Mini-Agents

Per-agent opt-in fan-out: decompose a multi-part request into parallel sub-agents, each running its own focused agentic loop.

Mini-agents are an opt-in per-agent fan-out mechanism. When a user sends a message that contains several independent sub-questions — "what's the ticket status of TK-1001 AND how do I reset MFA?" — a single agentic loop processes them sequentially, doubling the round count. Mini-agents let an opt-in parent decompose the request into N focused sub-agents that run in parallel, then synthesise their outcomes into one coherent answer.

How it works

Enabling mini-agents on a parent agent adds three nodes to the LangGraph graph for that agent:

supervisor ──Send──> {name}_agent (parent + decomposer hook)

               ┌───────────┴────────────┐
               │                       │
         should_fork=false       should_fork=true
               │                       │ (Send fan-out)
               ▼                       ▼
      AIMessage → supervisor    {name}_mini × N (parallel)

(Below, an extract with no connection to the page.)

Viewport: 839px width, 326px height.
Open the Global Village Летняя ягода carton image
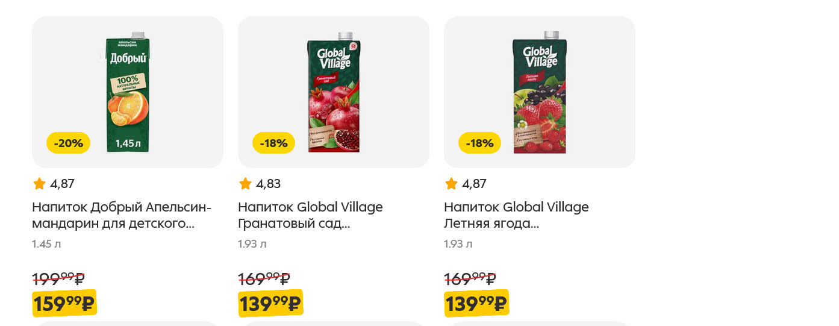click(x=540, y=92)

                                {name}_aggregator


                                    supervisor

At the start of every turn, a decomposer runs as a cheap structured-output call. If the query is simple (should_fork=false) the parent agent runs normally — no overhead. If the decomposer identifies N independent sub-tasks, the graph fans out via Send, each mini runs its own full agentic loop in parallel, and the aggregator synthesises the results.

Enabling via config

agents:
helpdesk:
  description: "Handles support tickets and knowledge-base lookups."
  prompt: "You are a support specialist..."
  mini_agent:
    enabled: true
    max_minis: 3          # default 3, hard cap 8
    timeout_seconds: 30   # per-mini timeout
    tool_allowlist_mode: strict   # strict | parent_full | inferred

That single mini_agent.enabled: true flag is the only change required. Custom agent subclasses opt in the same way — the decomposer runs at the graph-wrapper level before run() is called, so no code changes are needed inside the agent.

Tool allowlist

Each mini receives a curated subset of the parent's tools, declared by the decomposer at decomposition time. Three enforcement modes control what happens when the LLM names a tool:

ModeBehaviour
strict (default)Every tool name in allowed_tools must exist in the parent's inventory. Empty list is rejected. Violations raise MiniAgentDecompositionError and short-circuit to an error — no minis dispatch.
parent_fullIgnores allowed_tools; minis receive the full parent inventory. Debug / escape hatch.
inferredEmpty allowed_tools falls back to the full inventory (with a warning). Non-empty behaves like strict.

Failure semantics

Mini-agents fail gracefully. The aggregator handles partial failures:

ConditionMini outcomeAggregator action
Loop completes successfullystatus="ok", summary=<text>Use as-is
MCP transport error (after retry)status="failed", error=<msg>LLM mentions failure
Unhandled exceptionstatus="failed", error=<repr>LLM mentions failure
Timeout exceededstatus="timeout", error="timed out"LLM mentions delay
All minis failedn/aDeterministic error AIMessage — no synthesis LLM call

Only the parent's synthesised AIMessage is persisted in chat history. Mini outcomes are invisible to the conversation record.

Streaming events

Four SSE events surface mini-agent activity to the frontend without exposing per-mini token streams:

EventWhenPayload
mini_agent.decomposedDecomposer chose to fork{parent, count, sub_tasks: [{id, description}]}
mini_agent.startedMini node entry{parent, mini_id, description}
mini_agent.finishedMini node exit{parent, mini_id, status, duration_ms, error?}
mini_agent.aggregatedAggregator exit{parent, outcomes: [{mini_id, status}]}

Hard rules

  • No nesting. mini_agent.enabled: true is rejected on child agents. A mini cannot itself fork.
  • No graph-builder overhead for non-opt-in agents. Agents without mini_agent.enabled have zero extra nodes.
  • Mini outcomes never reach chat history. Only the synthesised parent response is persisted via OrchidChatStorage.
  • Phase A and B compose. Mini-agents inherit parent_config.parallel_tools — each mini benefits from parallel tool calls within its own loop.